A Roman Catholic archdiocese in the US has been forced to admit that a third-party payroll database, containing roughly 18,000 records, was hacked – leaving names, addresses and social security numbers (SSNs) of all past and current employees at risk.
The Catholic Archdiocese of Denver has revealed that in November last year, it notified a "limited number" of employees about the breach. However, since that time, more staff members came forward claiming that fraudulent tax returns had been filed, in their names, using the compromised details.
According to The Denver Post, Keith Parsons, Chief Financial Officer (CFO) of the archdiocese, said that 'fewer than 50 individuals' reported that the Internal Revenue Service (IRS) had notified them that someone else had filed a tax return using the hijacked credentials. However he admitted: "There could be some who didn't report back to us. We have done a lot of investigating - and it is ongoing - and have found no additional breach other than that one."
In its breach notification letter sent to all potential victims, the church explained: "We believe that the incident occurred when an unknown person or persons was able to gain access into the archdiocese's payroll software system."

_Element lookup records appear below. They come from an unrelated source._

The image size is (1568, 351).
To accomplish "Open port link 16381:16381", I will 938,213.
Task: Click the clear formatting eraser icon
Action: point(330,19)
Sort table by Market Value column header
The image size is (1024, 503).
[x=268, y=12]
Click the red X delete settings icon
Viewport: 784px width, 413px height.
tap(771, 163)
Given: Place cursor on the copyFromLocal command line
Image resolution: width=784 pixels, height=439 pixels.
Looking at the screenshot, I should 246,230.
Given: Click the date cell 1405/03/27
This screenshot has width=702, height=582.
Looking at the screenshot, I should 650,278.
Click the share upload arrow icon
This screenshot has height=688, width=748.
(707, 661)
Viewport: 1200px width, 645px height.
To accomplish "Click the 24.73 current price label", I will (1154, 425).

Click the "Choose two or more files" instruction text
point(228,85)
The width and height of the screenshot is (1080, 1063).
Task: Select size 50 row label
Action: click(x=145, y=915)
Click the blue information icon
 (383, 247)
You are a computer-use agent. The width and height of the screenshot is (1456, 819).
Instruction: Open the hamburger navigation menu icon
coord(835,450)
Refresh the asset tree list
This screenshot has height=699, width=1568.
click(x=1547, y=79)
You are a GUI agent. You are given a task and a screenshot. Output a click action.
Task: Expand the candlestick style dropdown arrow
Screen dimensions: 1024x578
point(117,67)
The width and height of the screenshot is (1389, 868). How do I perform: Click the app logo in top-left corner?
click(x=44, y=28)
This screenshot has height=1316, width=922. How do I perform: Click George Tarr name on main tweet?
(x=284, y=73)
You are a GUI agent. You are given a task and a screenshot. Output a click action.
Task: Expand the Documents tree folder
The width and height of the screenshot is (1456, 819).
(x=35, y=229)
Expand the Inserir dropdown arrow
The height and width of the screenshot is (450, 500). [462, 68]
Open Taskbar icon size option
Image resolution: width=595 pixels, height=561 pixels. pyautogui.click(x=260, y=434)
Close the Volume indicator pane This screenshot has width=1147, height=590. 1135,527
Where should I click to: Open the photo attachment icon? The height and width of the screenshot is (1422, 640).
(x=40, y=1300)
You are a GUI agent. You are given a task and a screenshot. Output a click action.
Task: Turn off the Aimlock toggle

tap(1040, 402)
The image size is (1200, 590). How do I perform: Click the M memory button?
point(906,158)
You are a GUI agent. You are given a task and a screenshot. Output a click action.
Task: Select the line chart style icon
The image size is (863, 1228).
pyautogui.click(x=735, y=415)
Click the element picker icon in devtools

The system in question stores the sensitive data of not only employees, but also their dependants, spouses and beneficiaries and reportedly holds 18,000 records in total.
The letter continued: "If your family's information was stored in the archdiocese's payroll software system, we are assuming that their information could also have been disclosed. We don't yet know how that person was able to gain access but are investigating the issue.
"Your information is maintained in the system as an employee of the archdiocese. A limited number of employees were affected by the incident. However, because other employees have reported that fraudulent tax returns have been filed in their names, we have provided notice and identify protection and monitoring and, if necessary, identity repair assistance to all employees."
In light of this, the Denver-based church has brought in both the Colorado Bureau of Investigation and the FBI to investigate the incident, while also employing two former FBI agents who specialise in cybersecurity to conduct an in-depth analysis of the church's security systems.
Additionally, the archdiocese notified three credit monitoring firms - Equifax, Experian and TransUnion – of the ongoing incident and promised to provide assistance to all impacted employees. The incident only demonstrates further that in the world of cybercrime, no target is considered off-limits – whether it's the inside of a government data centre, the vault of a bank or, yes; even a church.